Wednesday, July 20, 2016

I was reminded

Something interesting happened to me today.

But, first, what led up to this.  I was asked about 6 weeks ago to give a presentation about Native American culture at a Boy Scout Troop meeting.  I conferred with the young man a couple of times about what he wanted from the demonstration.  I wanted to make sure how long the presentation needed to be, what it needed to cover, and who my audience was going to be.  I even spoke with the Scoutmaster regarding the presentation to make sure he and the boy were on the same page, and that I fully understood what they wanted from me.

Last night I made the presentation.  It wasn’t my smoothest of presentations.  First my introductory video didn’t work immediately.  Technical difficulties.  We didn’t really have much time to test the facilities with my equipment beforehand.  But, after about ten minutes the video finally worked.  But, by that time, I had already switched over to ‘old school’ mode. 

I’d begun with an introduction of myself, who I was to the audience, and why I’d been asked to visit.  I’d talked about where they might have seen me before, and some of them actually already knew me.  Volunteers are always helpful.  Once that was done I moved into the different styles of dance, and that is when the video began working again.  So, we watched about 2 minutes of a 22-minute video of Fancy Dancers tearing it up during an ‘iron-man’ or ‘last man standing’ competition. 

After that, I explained where modern powwows come from, including information on Buffalo Bill Cody and other Wild West shows of that era.  It turns out, none of the youth in the room, from 11-18 had even heard of Bill Cody!  So, I had to give them some explanation of who he was so they could understand the ramifications of what he had done.  I talked about George Custer and the Battle of the Little Bighorn (“Greasy Grass”).  I talked about how quickly the reservation period enveloped the Lakota after that point.  And I talked about how the dance styles developed from that point on.

That is about when I lost my train of thought.  I had parts of three different dance styles laid out, and I talked about where you could obtain pieces and tried to explain the differences they might see among the styles.  But, between the video and having to give a much more in-depth history than I’d planned, I’d lost my original intent.  I kept looking back to the boy who kept giving the sign to keep going, so I kept talking, rambling a bit about the outfit pieces, leather leggings versus blanket leggings, deer-toe armbands versus silverwork, etc. 

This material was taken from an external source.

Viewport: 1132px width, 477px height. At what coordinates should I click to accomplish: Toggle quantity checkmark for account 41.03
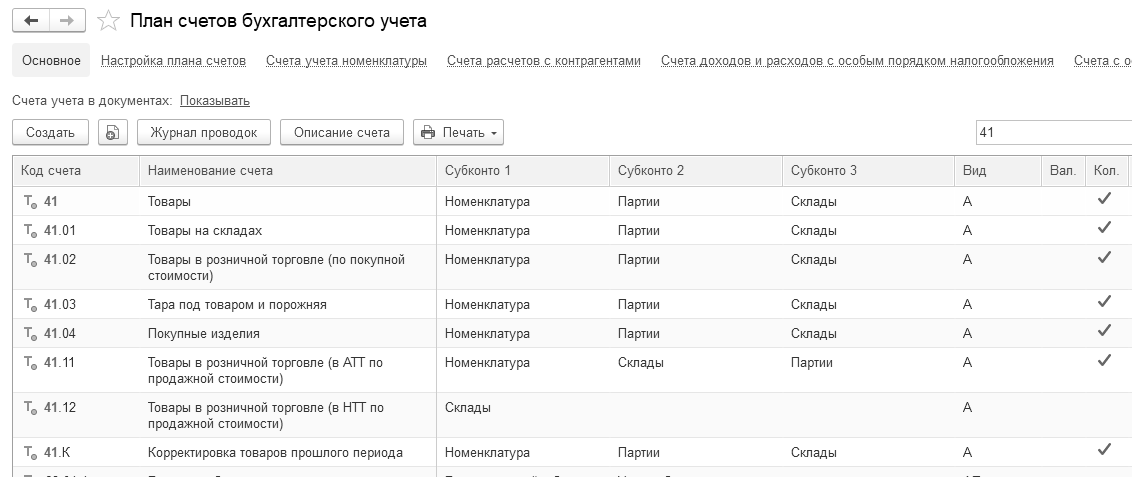point(1104,302)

And then I tried to make a final point about learning other peoples’ cultures, being open to new ideas and ways of experiencing events.  I mentioned that just learning a little about someone else’s point of view will open up more opportunities for them in the future when they meet new people whether in college, military, or the workforce.  About that point I’d been talking for 45 minutes.  So, I handed it back over to the boy, who had everyone applaud my presentation.  Then he handed it over to the Scoutmaster who did the same thing.  And I began packing my stuff up.

The best part was when I had two boys begin asking me questions like, “how expensive is this?”, “is it easy to do?”, and the best question ever: “How can I get started doing this?”.  I had the fortune of being at a troop where several other members are dancers, so I was able to refer a lot of the questions to some of the more experienced dancers in the room, and thus help stir a dialog between the boys in the troop who know, and the boys in the troop who want to know.

But, the best part happened today.  I was at my desk, when my phone rang.  The person calling is my boss, so I thought he’d be handing me another assignment or task for the day.  But, he thanked me.  He thanked me for coming out the night before and giving such a thorough presentation.  You see, my boss also happens to be the scoutmaster at that troop.  But, the fact was he went out of his way to thank me again for being there for his troop and helping educate them on current affairs and historical relevance of the Native communities I am familiar with.  Keep in mind, he didn’t have to thank me – he’d already done that the previous evening.  But, to take the extra step of calling me and thanking me, made me feel very appreciated.  It is one piece of the puzzle that a lot of people miss – including me! – when working with others.  A simple show of appreciation makes a huge difference.  Whether it is just a ‘thank you’ in passing or a larger presentation about the appreciation, or something in between, simply reaching out personally, extending the hand, and saying ‘thank you for what you did’ can make someone’s day, or week, or month maybe. 


Some people don’t feel appreciated, but they work hard every day.  Some people don’t realize how appreciated they are for what they do.  Civil servants like the Police, Firefighters, EMTs, Medical staff; and others like Civic leaders, Ministers, and even Scoutmasters often do not get thanked for what they do.  More often we tend to take them for granted and assume they will be there when we need them.  And sometimes we abuse them when we perceive a mistake.  We are all human, and sometimes we just need to be told that what we do is appreciated.  

I hadn’t realized how appreciated I am for what I do for the boys.  I was reminded of that today, and it makes me feel good.